* ACTIVITY
Identify every line in the records below that contains the word "will", and copy each of those lines.
━━━━━━━━━━━━━━━━━━━━
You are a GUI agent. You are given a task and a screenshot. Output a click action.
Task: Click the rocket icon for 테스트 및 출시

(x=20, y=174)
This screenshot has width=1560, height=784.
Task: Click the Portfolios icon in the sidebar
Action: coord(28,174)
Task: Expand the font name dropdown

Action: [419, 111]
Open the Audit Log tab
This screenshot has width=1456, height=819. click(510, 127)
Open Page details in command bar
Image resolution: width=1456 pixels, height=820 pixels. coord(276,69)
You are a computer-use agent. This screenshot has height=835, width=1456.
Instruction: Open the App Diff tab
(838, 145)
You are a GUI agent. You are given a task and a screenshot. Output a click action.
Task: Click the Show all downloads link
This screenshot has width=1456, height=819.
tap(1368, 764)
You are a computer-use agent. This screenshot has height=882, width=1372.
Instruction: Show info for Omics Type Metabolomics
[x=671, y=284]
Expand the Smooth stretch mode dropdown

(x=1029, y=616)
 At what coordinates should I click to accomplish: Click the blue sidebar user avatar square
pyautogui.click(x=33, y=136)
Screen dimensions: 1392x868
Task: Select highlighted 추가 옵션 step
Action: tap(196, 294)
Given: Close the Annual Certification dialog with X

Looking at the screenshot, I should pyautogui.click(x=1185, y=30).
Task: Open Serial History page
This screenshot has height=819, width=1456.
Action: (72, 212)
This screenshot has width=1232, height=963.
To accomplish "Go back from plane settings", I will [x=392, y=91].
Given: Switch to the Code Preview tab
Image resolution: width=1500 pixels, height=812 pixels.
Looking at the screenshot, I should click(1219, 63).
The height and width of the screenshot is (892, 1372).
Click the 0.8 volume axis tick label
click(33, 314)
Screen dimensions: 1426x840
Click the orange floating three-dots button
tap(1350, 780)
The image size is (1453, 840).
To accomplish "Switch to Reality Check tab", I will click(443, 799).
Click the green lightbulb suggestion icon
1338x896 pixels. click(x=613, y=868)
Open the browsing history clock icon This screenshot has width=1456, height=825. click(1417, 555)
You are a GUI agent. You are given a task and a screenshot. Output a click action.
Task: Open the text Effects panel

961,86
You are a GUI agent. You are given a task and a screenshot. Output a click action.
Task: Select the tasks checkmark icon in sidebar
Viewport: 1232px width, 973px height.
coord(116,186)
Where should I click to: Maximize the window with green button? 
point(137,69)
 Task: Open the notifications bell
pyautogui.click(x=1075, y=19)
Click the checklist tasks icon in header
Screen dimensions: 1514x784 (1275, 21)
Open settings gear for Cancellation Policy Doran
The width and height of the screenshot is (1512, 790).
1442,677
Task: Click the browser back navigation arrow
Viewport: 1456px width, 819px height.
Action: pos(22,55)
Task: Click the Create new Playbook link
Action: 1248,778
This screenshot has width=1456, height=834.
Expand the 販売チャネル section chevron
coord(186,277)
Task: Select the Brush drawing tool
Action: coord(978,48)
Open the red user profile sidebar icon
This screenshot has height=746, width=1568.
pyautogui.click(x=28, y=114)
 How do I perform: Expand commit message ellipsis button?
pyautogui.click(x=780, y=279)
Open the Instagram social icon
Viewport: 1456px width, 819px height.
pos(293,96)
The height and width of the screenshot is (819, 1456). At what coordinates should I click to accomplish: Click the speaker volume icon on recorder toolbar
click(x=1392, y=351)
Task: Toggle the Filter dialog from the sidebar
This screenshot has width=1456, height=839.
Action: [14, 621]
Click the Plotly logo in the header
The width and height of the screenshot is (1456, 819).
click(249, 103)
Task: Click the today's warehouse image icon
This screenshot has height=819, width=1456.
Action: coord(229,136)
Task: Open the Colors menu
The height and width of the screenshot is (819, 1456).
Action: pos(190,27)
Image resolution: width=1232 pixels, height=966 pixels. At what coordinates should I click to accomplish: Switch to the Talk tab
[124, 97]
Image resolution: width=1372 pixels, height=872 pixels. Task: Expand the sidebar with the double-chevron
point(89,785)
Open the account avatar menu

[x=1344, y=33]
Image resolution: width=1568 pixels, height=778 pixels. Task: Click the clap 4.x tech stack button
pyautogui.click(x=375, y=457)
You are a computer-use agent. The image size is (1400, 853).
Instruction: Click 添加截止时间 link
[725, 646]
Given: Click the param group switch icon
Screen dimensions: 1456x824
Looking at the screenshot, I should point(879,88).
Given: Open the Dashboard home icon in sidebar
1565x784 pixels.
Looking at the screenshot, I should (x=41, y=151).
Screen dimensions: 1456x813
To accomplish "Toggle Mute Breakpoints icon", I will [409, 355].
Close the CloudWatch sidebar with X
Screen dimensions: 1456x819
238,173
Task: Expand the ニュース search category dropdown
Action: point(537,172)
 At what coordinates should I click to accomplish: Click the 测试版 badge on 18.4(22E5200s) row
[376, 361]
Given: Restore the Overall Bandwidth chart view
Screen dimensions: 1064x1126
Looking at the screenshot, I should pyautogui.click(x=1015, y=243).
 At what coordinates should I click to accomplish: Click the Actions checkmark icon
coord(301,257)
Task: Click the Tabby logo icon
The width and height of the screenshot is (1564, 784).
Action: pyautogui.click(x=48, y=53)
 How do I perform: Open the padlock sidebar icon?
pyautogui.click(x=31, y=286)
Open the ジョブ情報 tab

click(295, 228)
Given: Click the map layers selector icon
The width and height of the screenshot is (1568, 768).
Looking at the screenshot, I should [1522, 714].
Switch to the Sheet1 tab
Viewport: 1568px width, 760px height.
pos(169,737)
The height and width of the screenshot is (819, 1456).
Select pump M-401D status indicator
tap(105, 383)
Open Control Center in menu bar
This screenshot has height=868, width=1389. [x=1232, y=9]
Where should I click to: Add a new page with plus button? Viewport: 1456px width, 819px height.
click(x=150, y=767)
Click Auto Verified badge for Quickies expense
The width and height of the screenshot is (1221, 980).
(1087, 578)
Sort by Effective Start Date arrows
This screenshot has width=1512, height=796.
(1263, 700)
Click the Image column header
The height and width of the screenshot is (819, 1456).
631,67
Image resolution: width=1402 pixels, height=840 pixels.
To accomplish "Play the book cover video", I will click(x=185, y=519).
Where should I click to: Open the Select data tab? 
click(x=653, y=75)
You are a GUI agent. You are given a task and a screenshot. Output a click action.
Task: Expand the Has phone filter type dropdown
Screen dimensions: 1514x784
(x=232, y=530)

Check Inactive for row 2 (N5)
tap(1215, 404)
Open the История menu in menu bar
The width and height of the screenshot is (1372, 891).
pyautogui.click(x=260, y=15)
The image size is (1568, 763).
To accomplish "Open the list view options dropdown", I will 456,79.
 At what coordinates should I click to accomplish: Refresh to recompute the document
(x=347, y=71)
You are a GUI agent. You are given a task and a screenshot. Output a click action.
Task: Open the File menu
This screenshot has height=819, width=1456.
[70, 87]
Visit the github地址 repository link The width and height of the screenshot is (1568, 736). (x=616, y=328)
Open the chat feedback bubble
━━━━━━━━━━━━━━━━━━━━
* REPLY TO THE EXERCISE
To accomplish "Go back from plane settings", I will [x=392, y=91].
To accomplish "Switch to Reality Check tab", I will click(443, 799).
To accomplish "Toggle Mute Breakpoints icon", I will [409, 355].
To accomplish "Play the book cover video", I will click(x=185, y=519).
To accomplish "Open the list view options dropdown", I will 456,79.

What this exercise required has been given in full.